EXERCISE PROMPT: The reply must reproduce each line below exactly.

[Data entries]
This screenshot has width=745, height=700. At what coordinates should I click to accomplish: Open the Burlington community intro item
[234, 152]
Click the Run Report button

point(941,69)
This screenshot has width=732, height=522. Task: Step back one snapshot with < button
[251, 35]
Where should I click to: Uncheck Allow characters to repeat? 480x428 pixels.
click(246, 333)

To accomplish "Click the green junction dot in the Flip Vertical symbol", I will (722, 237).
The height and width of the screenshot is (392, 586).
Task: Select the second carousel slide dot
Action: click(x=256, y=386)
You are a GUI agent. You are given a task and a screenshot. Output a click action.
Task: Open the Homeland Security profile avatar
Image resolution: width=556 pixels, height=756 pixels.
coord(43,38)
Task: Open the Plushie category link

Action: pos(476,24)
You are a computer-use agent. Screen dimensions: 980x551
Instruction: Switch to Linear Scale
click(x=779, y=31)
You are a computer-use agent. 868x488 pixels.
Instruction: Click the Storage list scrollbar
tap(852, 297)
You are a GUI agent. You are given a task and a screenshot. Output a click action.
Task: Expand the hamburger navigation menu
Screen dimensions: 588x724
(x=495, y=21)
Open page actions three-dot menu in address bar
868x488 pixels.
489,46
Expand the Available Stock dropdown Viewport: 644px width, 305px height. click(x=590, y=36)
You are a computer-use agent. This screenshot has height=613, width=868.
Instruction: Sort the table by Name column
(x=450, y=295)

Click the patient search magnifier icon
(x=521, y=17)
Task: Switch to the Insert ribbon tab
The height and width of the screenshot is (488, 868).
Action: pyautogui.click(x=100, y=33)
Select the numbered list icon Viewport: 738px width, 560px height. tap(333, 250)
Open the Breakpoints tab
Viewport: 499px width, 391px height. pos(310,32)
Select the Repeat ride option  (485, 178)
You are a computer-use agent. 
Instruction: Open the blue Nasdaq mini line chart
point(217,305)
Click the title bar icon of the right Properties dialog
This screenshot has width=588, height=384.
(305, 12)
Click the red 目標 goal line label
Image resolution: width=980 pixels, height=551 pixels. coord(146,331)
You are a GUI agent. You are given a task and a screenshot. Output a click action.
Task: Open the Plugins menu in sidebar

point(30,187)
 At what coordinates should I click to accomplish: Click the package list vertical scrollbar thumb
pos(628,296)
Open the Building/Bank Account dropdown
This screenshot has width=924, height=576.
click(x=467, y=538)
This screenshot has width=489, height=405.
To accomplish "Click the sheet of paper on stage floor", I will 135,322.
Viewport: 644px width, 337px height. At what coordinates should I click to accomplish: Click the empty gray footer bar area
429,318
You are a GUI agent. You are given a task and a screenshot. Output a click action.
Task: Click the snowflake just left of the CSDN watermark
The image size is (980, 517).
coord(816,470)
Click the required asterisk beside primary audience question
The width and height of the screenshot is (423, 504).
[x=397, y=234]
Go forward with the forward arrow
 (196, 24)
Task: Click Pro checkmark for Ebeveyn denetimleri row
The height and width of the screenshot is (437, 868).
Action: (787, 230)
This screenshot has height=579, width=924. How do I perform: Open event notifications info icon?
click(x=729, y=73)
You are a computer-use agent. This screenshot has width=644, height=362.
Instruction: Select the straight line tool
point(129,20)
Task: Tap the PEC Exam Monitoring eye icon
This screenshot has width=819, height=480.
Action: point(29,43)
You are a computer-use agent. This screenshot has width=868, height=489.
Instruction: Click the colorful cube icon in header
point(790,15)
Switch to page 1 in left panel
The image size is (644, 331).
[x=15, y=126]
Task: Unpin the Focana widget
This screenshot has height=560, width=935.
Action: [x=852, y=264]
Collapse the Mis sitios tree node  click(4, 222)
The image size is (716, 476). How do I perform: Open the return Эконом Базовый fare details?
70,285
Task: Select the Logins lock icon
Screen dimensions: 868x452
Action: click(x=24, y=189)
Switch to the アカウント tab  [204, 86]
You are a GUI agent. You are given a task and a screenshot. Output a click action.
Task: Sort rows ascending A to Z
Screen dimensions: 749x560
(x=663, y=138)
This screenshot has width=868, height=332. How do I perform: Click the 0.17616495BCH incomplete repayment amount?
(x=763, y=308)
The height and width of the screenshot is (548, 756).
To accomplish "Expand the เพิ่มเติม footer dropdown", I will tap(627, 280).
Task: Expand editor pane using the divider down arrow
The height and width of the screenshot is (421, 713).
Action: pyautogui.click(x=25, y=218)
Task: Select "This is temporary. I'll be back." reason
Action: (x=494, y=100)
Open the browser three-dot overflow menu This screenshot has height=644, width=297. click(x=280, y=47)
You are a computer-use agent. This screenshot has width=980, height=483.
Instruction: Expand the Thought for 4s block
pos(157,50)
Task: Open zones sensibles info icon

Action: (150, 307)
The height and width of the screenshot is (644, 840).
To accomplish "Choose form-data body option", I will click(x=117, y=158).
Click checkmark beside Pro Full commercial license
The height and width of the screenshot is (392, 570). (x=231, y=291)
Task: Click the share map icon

SOLUTION TO THIS PROBLEM:
This screenshot has width=745, height=700. At what coordinates should I click to accomplish: Open the Burlington community intro item
[234, 152]
Click the Run Report button

point(941,69)
This screenshot has width=732, height=522. Task: Step back one snapshot with < button
[251, 35]
Where should I click to: Uncheck Allow characters to repeat? 480x428 pixels.
click(246, 333)

To accomplish "Click the green junction dot in the Flip Vertical symbol", I will (722, 237).
The height and width of the screenshot is (392, 586).
Task: Select the second carousel slide dot
Action: click(x=256, y=386)
You are a GUI agent. You are given a task and a screenshot. Output a click action.
Task: Open the Homeland Security profile avatar
Image resolution: width=556 pixels, height=756 pixels.
coord(43,38)
Task: Open the Plushie category link

Action: pos(476,24)
You are a computer-use agent. Screen dimensions: 980x551
Instruction: Switch to Linear Scale
click(x=779, y=31)
You are a computer-use agent. 868x488 pixels.
Instruction: Click the Storage list scrollbar
tap(852, 297)
You are a GUI agent. You are given a task and a screenshot. Output a click action.
Task: Expand the hamburger navigation menu
Screen dimensions: 588x724
(x=495, y=21)
Open page actions three-dot menu in address bar
868x488 pixels.
489,46
Expand the Available Stock dropdown Viewport: 644px width, 305px height. click(x=590, y=36)
You are a computer-use agent. This screenshot has height=613, width=868.
Instruction: Sort the table by Name column
(x=450, y=295)

Click the patient search magnifier icon
(x=521, y=17)
Task: Switch to the Insert ribbon tab
The height and width of the screenshot is (488, 868).
Action: pyautogui.click(x=100, y=33)
Select the numbered list icon Viewport: 738px width, 560px height. tap(333, 250)
Open the Breakpoints tab
Viewport: 499px width, 391px height. pos(310,32)
Select the Repeat ride option  (485, 178)
You are a computer-use agent. 
Instruction: Open the blue Nasdaq mini line chart
point(217,305)
Click the title bar icon of the right Properties dialog
This screenshot has width=588, height=384.
(305, 12)
Click the red 目標 goal line label
Image resolution: width=980 pixels, height=551 pixels. coord(146,331)
You are a GUI agent. You are given a task and a screenshot. Output a click action.
Task: Open the Plugins menu in sidebar

point(30,187)
 At what coordinates should I click to accomplish: Click the package list vertical scrollbar thumb
pos(628,296)
Open the Building/Bank Account dropdown
This screenshot has width=924, height=576.
click(x=467, y=538)
This screenshot has width=489, height=405.
To accomplish "Click the sheet of paper on stage floor", I will 135,322.
Viewport: 644px width, 337px height. At what coordinates should I click to accomplish: Click the empty gray footer bar area
429,318
You are a GUI agent. You are given a task and a screenshot. Output a click action.
Task: Click the snowflake just left of the CSDN watermark
The image size is (980, 517).
coord(816,470)
Click the required asterisk beside primary audience question
The width and height of the screenshot is (423, 504).
[x=397, y=234]
Go forward with the forward arrow
 (196, 24)
Task: Click Pro checkmark for Ebeveyn denetimleri row
The height and width of the screenshot is (437, 868).
Action: (787, 230)
This screenshot has height=579, width=924. How do I perform: Open event notifications info icon?
click(x=729, y=73)
You are a computer-use agent. This screenshot has width=644, height=362.
Instruction: Select the straight line tool
point(129,20)
Task: Tap the PEC Exam Monitoring eye icon
This screenshot has width=819, height=480.
Action: point(29,43)
You are a computer-use agent. This screenshot has width=868, height=489.
Instruction: Click the colorful cube icon in header
point(790,15)
Switch to page 1 in left panel
The image size is (644, 331).
[x=15, y=126]
Task: Unpin the Focana widget
This screenshot has height=560, width=935.
Action: [x=852, y=264]
Collapse the Mis sitios tree node  click(4, 222)
The image size is (716, 476). How do I perform: Open the return Эконом Базовый fare details?
70,285
Task: Select the Logins lock icon
Screen dimensions: 868x452
Action: click(x=24, y=189)
Switch to the アカウント tab  [204, 86]
You are a GUI agent. You are given a task and a screenshot. Output a click action.
Task: Sort rows ascending A to Z
Screen dimensions: 749x560
(x=663, y=138)
This screenshot has width=868, height=332. How do I perform: Click the 0.17616495BCH incomplete repayment amount?
(x=763, y=308)
The height and width of the screenshot is (548, 756).
To accomplish "Expand the เพิ่มเติม footer dropdown", I will tap(627, 280).
Task: Expand editor pane using the divider down arrow
The height and width of the screenshot is (421, 713).
Action: pyautogui.click(x=25, y=218)
Task: Select "This is temporary. I'll be back." reason
Action: (x=494, y=100)
Open the browser three-dot overflow menu This screenshot has height=644, width=297. click(x=280, y=47)
You are a computer-use agent. This screenshot has width=980, height=483.
Instruction: Expand the Thought for 4s block
pos(157,50)
Task: Open zones sensibles info icon

Action: (150, 307)
The height and width of the screenshot is (644, 840).
To accomplish "Choose form-data body option", I will click(x=117, y=158).
Click checkmark beside Pro Full commercial license
The height and width of the screenshot is (392, 570). (x=231, y=291)
Task: Click the share map icon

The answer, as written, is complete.